Work required:
Copy word for word every line from the one containing "The image size" through the last line, and leave the pictures out.

Data section:
— begin —
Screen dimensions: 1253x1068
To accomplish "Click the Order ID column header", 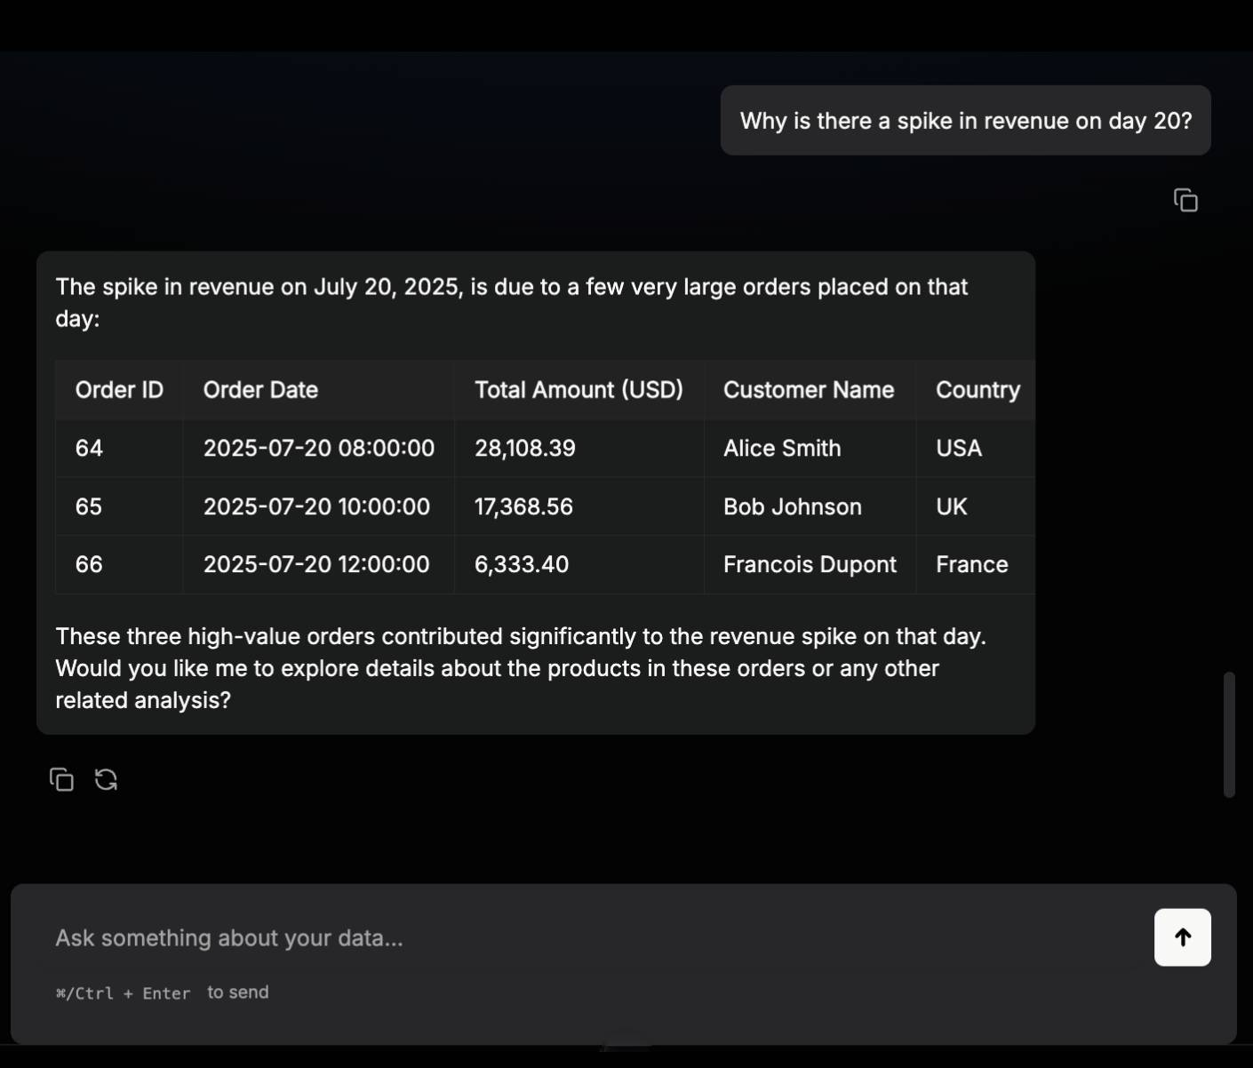I will pyautogui.click(x=119, y=390).
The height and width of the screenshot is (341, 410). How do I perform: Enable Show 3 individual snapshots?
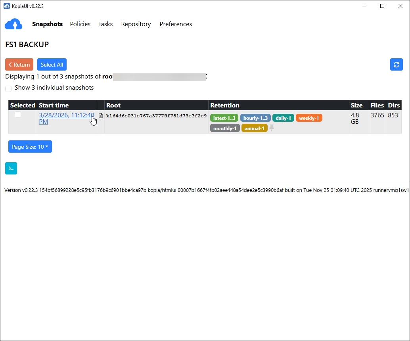(x=8, y=88)
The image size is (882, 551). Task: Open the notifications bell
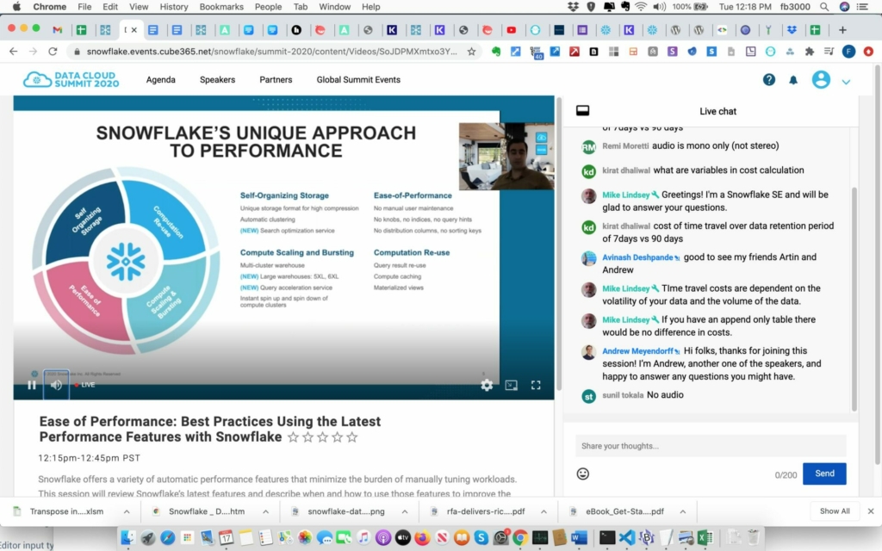tap(793, 80)
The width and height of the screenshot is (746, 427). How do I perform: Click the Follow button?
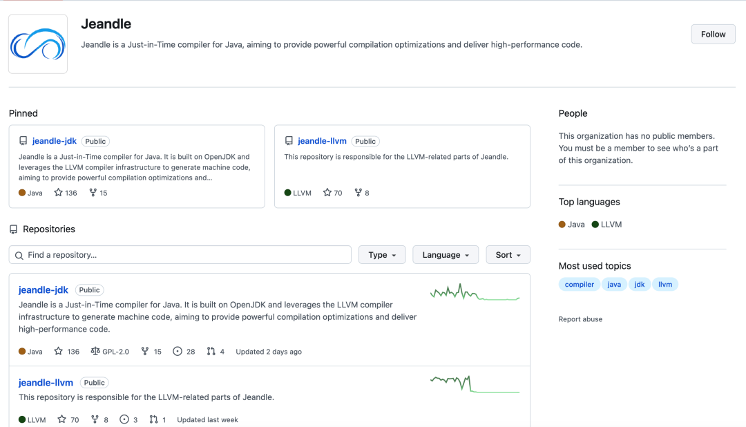[713, 33]
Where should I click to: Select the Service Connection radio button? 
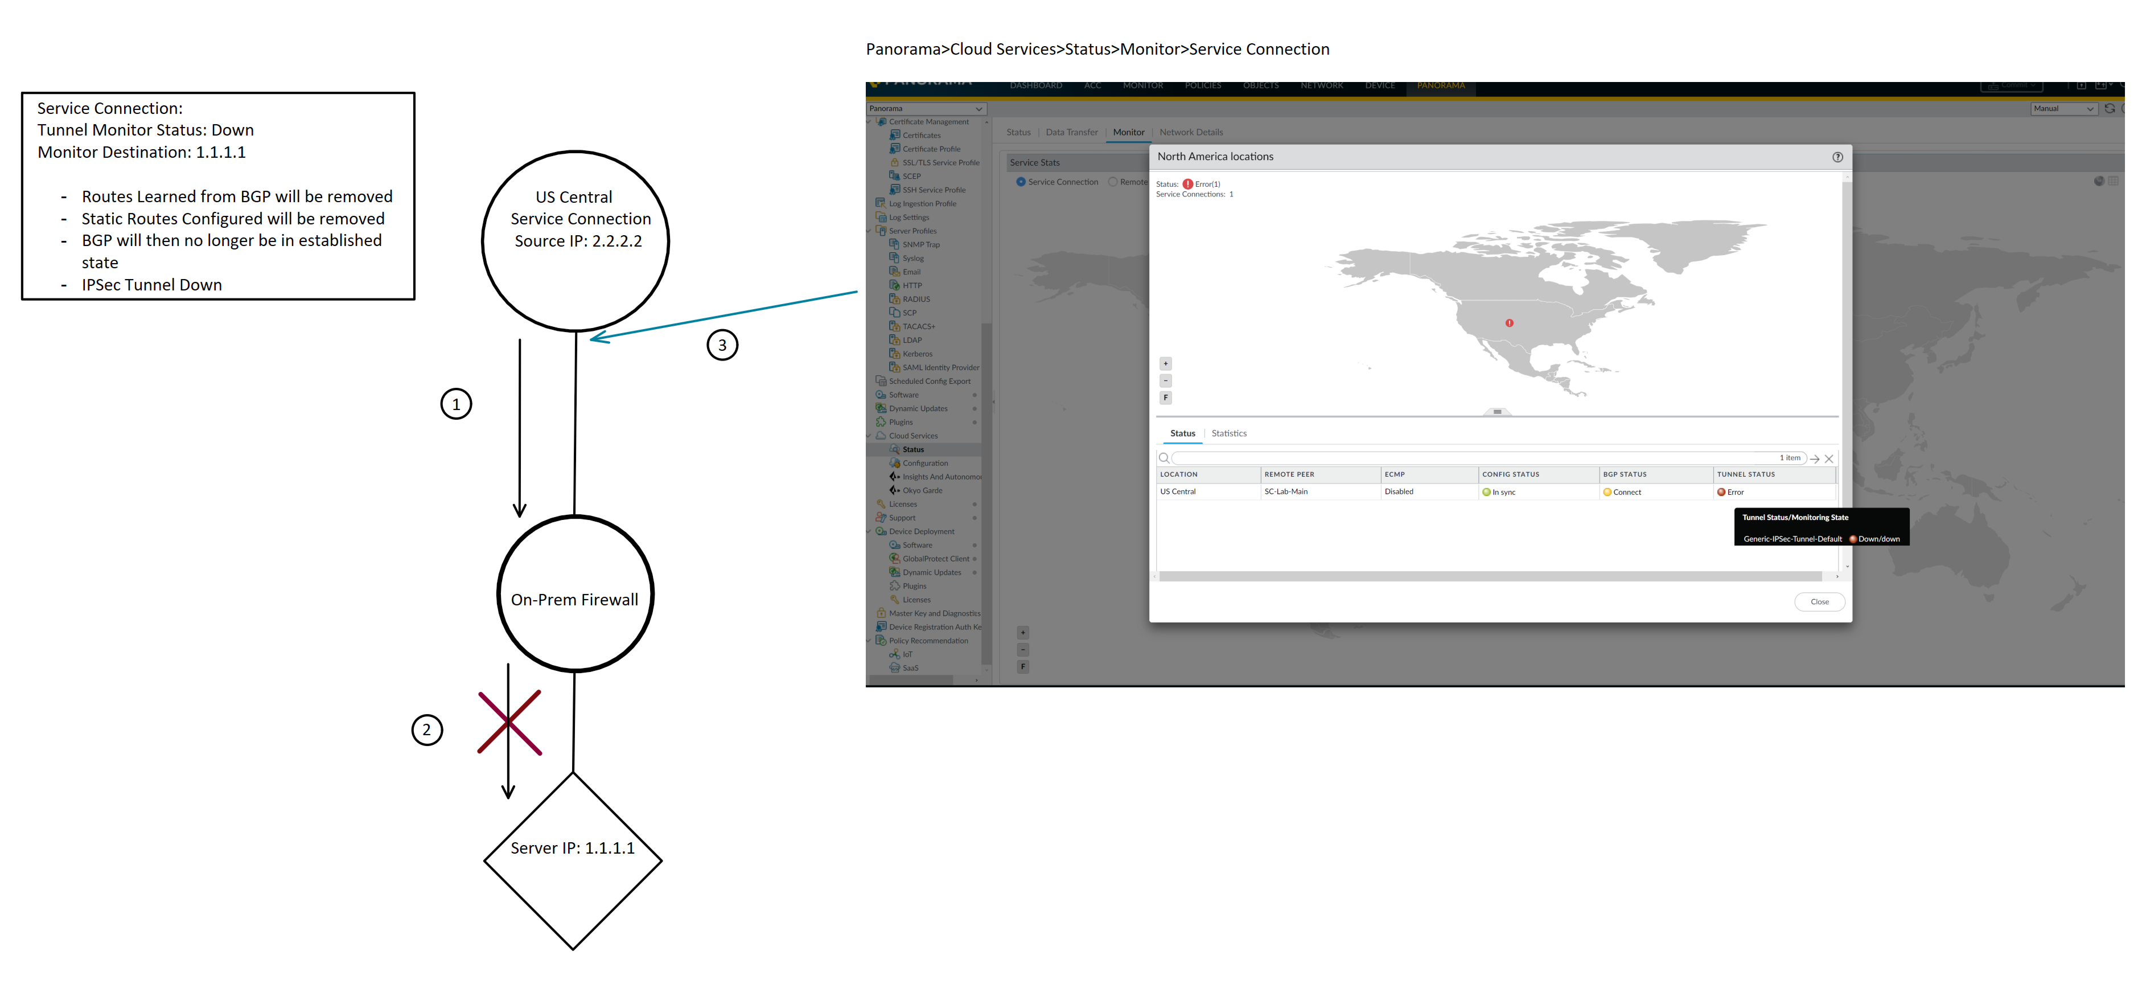click(x=1021, y=182)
— end —
Solution to this task:
The image size is (882, 551). Task: Open the notifications bell
tap(793, 80)
The width and height of the screenshot is (746, 427). How do I perform: Click the Follow button?
[713, 33]
Where should I click to: Select the Service Connection radio button? 
click(x=1021, y=182)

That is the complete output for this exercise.